Stored data:
»»

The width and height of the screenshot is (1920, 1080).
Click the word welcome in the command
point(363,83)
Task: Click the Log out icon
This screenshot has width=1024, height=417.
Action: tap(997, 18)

««

## Work instructions
Please give all of the entries again, exactly as written.

## Result of this exercise
The width and height of the screenshot is (1920, 1080).
Click the word welcome in the command
point(363,83)
Task: Click the Log out icon
This screenshot has width=1024, height=417.
Action: tap(997, 18)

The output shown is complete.